The following is an excerpt of the short story I recently submitted to the Ledge Magazine's annual fiction competition.
We heard the planes before we felt the
bombs shake the ground under our feet. An armada had arrived. Thunderous
engines roared. We had been in the midst of a standard 12-mile progression run
when their bombs started falling. We were already on our way back to the team
van when we started running faster and faster. This was no longer training.
This was a race to see what the hell was happening. Explosions. Planes coming
and going. We had to get back to Coach Novak who had already driven back from
our turnaround point to give us fluids. He was to return to our starting point
at the edge of the trails to call our splits as we crossed the finish line.
Today,
our times were going to be the best they ever were. We did not think of
stopping. We agreed on that; Novak had the van, which was our best way to
safety from whatever was happening in the heart of town. We ran faster.
We
had to.
There
were a few murmurs about what might have been going on? A world war? The War?

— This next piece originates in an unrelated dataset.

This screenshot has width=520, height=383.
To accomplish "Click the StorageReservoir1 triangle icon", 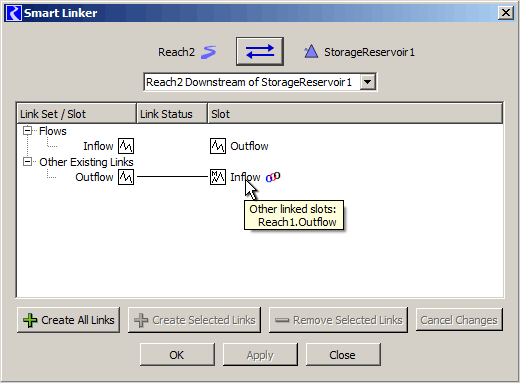I will (x=311, y=52).
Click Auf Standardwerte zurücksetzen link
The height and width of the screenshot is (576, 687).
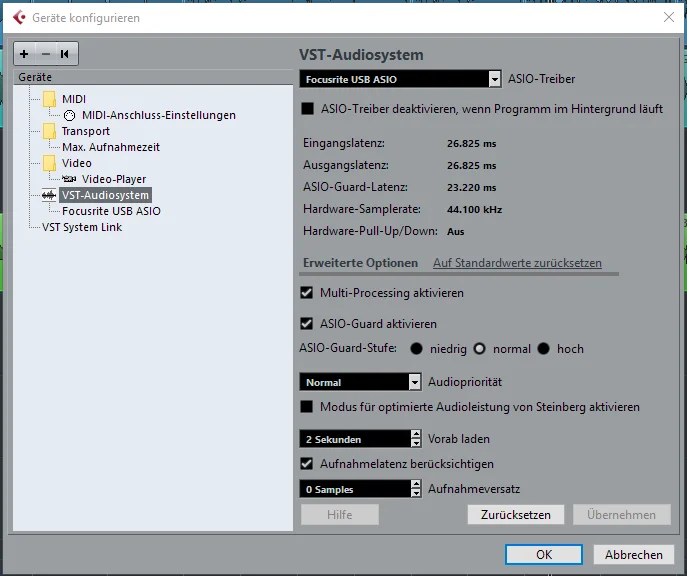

It did not matter at the moment—we could not control the rest of the world. We
could only control getting back to Novak. Back to the van. We had to move
quicker.
We
had to.
The
ground continued to shake underneath our steps. I rolled an ankle during the
last mile as the trail moved under my foot shifting a root and with it my foot
to the outside. I pulled up lame for about 30 seconds—the others continued on.
Walking was worst. It felt like the explosions in the distance were meant for
me, and me alone. The running—even though it was toward the noises—seemed
safer.
Was
this the end of the world?
Most
elite running groups from college teams to the professional ranks had a team
van. Usually it was a nondescript white van for getting to and from workouts.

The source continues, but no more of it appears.